Massey reportedly receives disability checks due to limited mobility, once cracked a toilet seat due to her girth, and struggles to fit in doors or use seatbelts.
And yet, she says she’s happy with who she is: “I used to be ashamed, but now I hold my head high … I want to show the world I am proud to be me.”
Somewhere, Maria Kang is prepping her next Facebook tirade.
World’s Biggest Butt
While it’s commendable when a person is comfortable with whatever size they are, Sarah Massey doesn’t seem like she’s in particularly good shape.
Not that that’s her fault whatsoever, if you hear her tell it.
“At school I was teased and called Dump Truck Butt by other kids, but the condition is hereditary, there’s nothing I can do about it,” Massey says.
“I carry this weight with me all the time, everywhere I go.”
“It’s definitely not fake. Big booties are just in my blood.”
Could that possibly be true? That she’s predestined to have a butt that’s 84.5 inches around, and there is NO fighting genetics on this whatsoever?
While respecting her self-esteem, we can’t help but wonder if there is help she could seek, be it medical, dietary nutritional, fitness-related … something.
Twerking lessons from Miley Cyrus? Her husband, who says he loves that she’s a “whole lotta woman” probably wouldn’t complain. Just saying.

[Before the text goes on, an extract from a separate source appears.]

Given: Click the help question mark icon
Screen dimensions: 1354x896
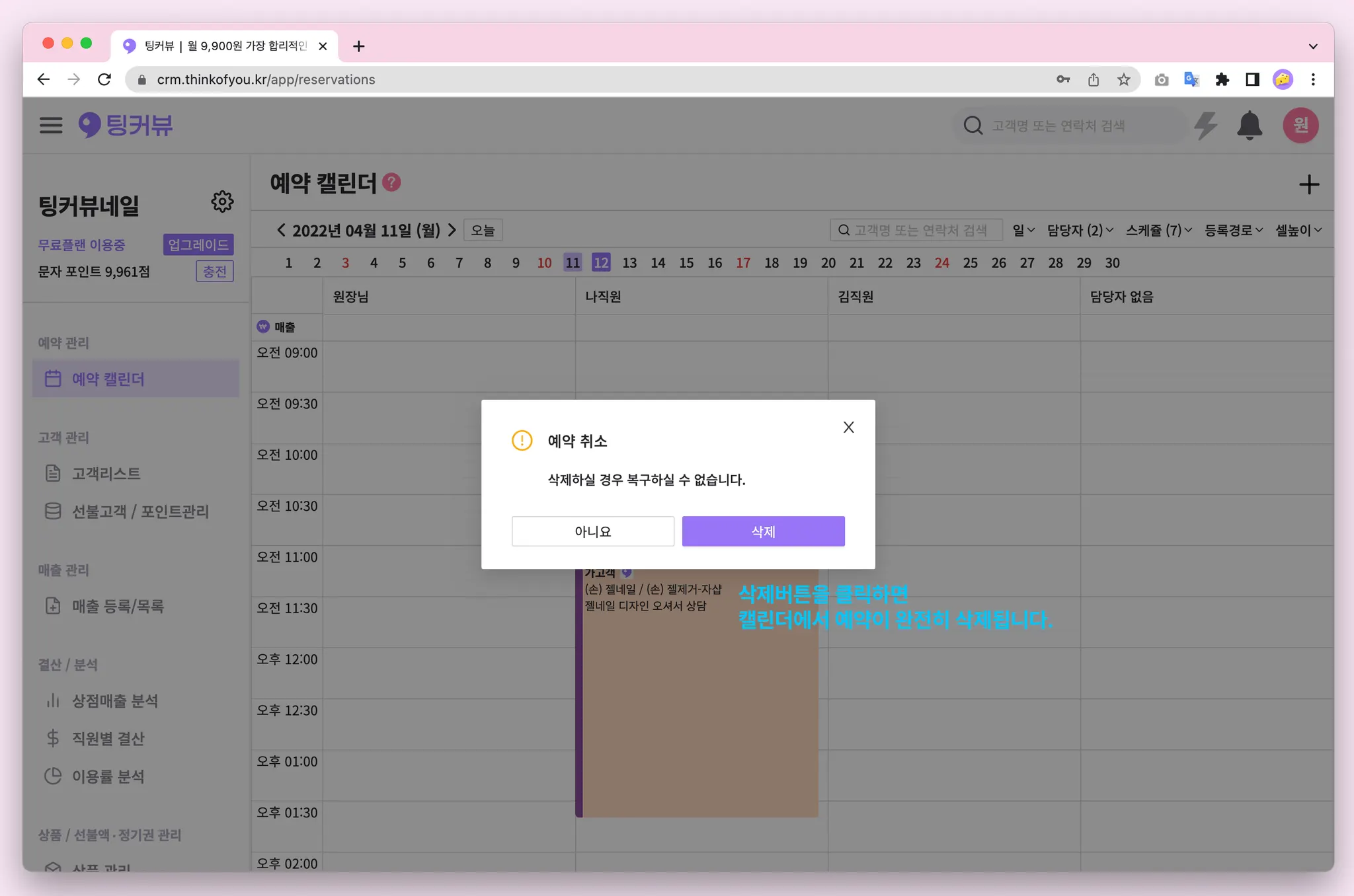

Regardless, Massey tells the Mirror (UK), “I’m trying to make the most of what I’ve been given and being confident about who I am makes me happy.”
“If I can inspire others to embrace their curves and be proud big, beautiful women, I would be very happy.”
Embrace their curves?
Inspiring others to be healthier and happier is a noble goal and a great mantra for life. But it would resonate more if she were healthier and happier, no?
Are we being too cynical, THGers? You tell us: Is Sarah Massey is really empowering women and setting a good example, or just living unhealthily?